-- 주어진 정보 --
*****

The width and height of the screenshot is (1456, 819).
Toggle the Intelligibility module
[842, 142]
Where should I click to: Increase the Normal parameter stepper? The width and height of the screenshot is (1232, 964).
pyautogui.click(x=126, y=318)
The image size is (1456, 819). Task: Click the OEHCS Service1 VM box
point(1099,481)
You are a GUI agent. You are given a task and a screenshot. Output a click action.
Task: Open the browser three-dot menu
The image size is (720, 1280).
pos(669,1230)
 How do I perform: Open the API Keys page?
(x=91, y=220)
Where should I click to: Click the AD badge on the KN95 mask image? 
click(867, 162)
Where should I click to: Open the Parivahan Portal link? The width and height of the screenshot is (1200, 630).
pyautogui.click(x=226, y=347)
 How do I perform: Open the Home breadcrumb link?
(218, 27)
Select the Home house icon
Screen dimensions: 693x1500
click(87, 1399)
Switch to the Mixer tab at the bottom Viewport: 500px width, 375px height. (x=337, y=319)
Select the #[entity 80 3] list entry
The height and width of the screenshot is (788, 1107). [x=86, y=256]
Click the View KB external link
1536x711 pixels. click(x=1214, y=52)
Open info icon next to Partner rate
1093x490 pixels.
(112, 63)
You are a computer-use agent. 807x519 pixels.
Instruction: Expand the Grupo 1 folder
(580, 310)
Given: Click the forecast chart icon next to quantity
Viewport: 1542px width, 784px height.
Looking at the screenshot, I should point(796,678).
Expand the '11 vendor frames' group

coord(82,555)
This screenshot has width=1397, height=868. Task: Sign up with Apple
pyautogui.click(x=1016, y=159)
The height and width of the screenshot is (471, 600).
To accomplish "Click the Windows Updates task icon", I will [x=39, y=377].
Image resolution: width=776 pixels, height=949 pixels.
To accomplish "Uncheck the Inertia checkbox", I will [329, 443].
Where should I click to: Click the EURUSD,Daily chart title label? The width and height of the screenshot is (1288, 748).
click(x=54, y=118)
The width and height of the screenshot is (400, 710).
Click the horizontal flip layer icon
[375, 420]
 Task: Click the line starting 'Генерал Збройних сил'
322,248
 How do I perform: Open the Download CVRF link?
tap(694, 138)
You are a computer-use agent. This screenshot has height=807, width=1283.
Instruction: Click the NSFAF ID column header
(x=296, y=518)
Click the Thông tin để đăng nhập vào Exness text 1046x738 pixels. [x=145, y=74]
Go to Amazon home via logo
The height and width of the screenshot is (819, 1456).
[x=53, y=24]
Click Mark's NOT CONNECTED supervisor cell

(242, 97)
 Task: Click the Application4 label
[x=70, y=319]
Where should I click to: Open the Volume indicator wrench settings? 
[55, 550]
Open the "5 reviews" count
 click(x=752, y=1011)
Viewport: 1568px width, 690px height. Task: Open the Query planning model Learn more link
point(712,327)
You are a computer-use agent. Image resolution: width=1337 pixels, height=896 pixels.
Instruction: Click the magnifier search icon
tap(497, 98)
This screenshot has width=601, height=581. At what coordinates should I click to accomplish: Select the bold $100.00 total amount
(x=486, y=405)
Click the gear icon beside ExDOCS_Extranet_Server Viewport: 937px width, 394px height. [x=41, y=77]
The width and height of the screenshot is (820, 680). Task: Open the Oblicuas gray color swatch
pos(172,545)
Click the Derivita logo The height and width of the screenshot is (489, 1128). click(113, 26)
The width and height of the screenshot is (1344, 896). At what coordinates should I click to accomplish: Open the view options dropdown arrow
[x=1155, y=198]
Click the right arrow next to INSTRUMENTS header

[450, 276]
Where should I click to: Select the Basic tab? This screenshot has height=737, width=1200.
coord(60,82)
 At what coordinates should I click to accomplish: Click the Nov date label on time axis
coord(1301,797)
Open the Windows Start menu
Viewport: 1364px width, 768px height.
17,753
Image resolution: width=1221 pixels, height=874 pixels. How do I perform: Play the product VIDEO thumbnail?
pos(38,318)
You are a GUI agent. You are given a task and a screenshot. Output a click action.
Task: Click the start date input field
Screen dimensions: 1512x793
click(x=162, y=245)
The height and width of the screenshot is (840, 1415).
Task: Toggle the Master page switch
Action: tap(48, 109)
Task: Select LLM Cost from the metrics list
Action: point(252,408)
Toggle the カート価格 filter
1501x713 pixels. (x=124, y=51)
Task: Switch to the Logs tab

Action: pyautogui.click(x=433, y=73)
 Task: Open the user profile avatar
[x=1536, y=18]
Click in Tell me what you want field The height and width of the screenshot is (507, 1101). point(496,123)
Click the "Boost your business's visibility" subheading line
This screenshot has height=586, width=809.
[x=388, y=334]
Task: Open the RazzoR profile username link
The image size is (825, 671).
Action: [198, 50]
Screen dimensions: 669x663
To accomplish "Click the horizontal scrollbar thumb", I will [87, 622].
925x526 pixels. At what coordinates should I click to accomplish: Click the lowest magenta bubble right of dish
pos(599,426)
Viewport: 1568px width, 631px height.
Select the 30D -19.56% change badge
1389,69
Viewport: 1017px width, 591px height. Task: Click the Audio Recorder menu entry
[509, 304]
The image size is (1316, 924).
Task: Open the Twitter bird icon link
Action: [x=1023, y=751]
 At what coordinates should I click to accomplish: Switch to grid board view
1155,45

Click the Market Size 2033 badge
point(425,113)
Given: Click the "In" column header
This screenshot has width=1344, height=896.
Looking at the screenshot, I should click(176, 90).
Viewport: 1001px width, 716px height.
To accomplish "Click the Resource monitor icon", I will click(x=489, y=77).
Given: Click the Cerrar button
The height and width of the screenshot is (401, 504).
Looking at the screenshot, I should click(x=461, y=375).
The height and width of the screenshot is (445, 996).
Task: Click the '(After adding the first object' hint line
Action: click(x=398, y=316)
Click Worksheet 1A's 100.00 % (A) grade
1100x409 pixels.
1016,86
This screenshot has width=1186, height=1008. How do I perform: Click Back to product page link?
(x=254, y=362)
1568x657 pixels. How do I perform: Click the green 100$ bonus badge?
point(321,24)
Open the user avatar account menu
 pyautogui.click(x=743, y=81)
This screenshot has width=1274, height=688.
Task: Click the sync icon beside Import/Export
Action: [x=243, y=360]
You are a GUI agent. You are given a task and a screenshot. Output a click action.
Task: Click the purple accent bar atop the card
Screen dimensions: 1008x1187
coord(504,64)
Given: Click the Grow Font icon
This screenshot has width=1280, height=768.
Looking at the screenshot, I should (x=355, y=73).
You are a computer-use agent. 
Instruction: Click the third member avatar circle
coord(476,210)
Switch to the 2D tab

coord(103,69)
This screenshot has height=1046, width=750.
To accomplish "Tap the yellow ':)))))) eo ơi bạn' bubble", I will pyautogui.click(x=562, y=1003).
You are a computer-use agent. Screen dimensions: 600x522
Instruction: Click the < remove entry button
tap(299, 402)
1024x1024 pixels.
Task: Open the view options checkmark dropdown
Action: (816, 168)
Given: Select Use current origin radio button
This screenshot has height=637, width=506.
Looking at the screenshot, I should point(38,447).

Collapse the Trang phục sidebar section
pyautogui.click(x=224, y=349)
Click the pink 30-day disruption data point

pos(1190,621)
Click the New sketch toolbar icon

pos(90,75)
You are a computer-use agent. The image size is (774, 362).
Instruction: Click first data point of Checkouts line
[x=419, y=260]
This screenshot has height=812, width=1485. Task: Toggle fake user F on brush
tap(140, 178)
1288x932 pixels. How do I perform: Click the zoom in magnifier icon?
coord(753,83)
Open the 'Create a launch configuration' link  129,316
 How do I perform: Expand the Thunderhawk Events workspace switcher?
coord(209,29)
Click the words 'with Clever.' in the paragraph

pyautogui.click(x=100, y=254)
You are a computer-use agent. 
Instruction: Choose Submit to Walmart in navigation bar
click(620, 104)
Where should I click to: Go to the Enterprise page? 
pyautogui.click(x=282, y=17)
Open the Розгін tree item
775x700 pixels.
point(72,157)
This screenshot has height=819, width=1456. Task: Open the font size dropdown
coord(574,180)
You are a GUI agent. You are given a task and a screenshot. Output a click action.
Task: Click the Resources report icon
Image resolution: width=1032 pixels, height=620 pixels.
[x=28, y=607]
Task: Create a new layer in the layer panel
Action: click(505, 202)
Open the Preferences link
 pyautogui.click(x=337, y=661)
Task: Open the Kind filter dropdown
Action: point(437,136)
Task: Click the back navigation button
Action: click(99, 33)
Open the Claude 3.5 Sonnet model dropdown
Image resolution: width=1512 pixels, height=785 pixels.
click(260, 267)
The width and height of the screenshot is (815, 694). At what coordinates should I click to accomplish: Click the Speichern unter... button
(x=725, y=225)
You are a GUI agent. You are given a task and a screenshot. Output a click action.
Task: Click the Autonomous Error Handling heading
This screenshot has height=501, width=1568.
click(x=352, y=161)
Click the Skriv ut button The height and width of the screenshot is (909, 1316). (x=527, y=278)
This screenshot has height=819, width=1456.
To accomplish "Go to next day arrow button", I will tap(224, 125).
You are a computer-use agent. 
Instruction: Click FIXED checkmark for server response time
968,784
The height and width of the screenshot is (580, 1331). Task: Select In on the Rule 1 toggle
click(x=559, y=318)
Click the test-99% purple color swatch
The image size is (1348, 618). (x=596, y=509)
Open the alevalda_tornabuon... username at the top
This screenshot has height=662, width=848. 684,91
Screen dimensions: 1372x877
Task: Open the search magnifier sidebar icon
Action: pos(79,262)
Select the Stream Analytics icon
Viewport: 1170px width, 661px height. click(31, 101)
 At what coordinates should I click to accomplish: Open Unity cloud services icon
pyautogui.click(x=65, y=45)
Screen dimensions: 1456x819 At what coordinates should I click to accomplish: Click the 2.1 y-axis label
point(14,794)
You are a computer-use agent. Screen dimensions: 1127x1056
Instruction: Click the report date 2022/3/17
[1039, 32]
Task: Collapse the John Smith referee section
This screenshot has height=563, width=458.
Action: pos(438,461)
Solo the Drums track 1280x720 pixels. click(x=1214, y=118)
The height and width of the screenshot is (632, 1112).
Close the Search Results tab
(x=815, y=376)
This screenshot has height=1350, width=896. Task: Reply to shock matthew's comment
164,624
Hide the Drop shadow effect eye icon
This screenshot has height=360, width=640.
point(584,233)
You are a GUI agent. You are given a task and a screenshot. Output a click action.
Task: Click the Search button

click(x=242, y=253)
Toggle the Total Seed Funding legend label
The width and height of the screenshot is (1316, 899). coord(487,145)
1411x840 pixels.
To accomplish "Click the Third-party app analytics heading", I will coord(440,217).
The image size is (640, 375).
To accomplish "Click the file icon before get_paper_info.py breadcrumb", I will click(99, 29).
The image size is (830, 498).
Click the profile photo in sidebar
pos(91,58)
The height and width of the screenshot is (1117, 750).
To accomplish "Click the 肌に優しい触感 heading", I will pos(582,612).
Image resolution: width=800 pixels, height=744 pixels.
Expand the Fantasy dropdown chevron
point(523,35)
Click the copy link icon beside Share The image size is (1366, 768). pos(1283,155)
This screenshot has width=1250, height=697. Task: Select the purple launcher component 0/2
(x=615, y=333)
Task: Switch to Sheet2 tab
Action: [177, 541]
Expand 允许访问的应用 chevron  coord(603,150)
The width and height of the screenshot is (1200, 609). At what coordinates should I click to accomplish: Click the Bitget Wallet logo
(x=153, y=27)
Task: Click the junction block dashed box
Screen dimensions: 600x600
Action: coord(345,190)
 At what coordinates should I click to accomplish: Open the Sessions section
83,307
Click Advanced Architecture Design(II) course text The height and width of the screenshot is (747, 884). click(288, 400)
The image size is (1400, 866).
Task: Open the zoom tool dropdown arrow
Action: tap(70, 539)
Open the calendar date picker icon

*****

-- 과제 내용 --
"The image size is (1456, 819)."라는 문구가 있는 줄부터 "Switch to the Mixer"라는 문구가 있는 줄까지의 기록만 다시 적으세요. 답에 나오는 좌표 값은 모두 1.9를 곱해 정수로 반올림하고(0.5는 올림), 그 밖의 내용은 그대로 두세요.

-- 문제 풀이 --
The image size is (1456, 819). Task: Click the OEHCS Service1 VM box
point(2088,914)
You are a GUI agent. You are given a task and a screenshot. Output a click action.
Task: Open the browser three-dot menu
The image size is (720, 1280).
pos(1271,2337)
 How do I perform: Open the API Keys page?
(x=173, y=418)
Where should I click to: Click the AD badge on the KN95 mask image? 
click(1647, 308)
Where should I click to: Open the Parivahan Portal link? The width and height of the screenshot is (1200, 630).
pyautogui.click(x=429, y=659)
 How do I perform: Open the Home breadcrumb link?
(414, 51)
Select the Home house icon
Screen dimensions: 693x1500
click(165, 2658)
Switch to the Mixer tab at the bottom Viewport: 500px width, 375px height. (x=640, y=606)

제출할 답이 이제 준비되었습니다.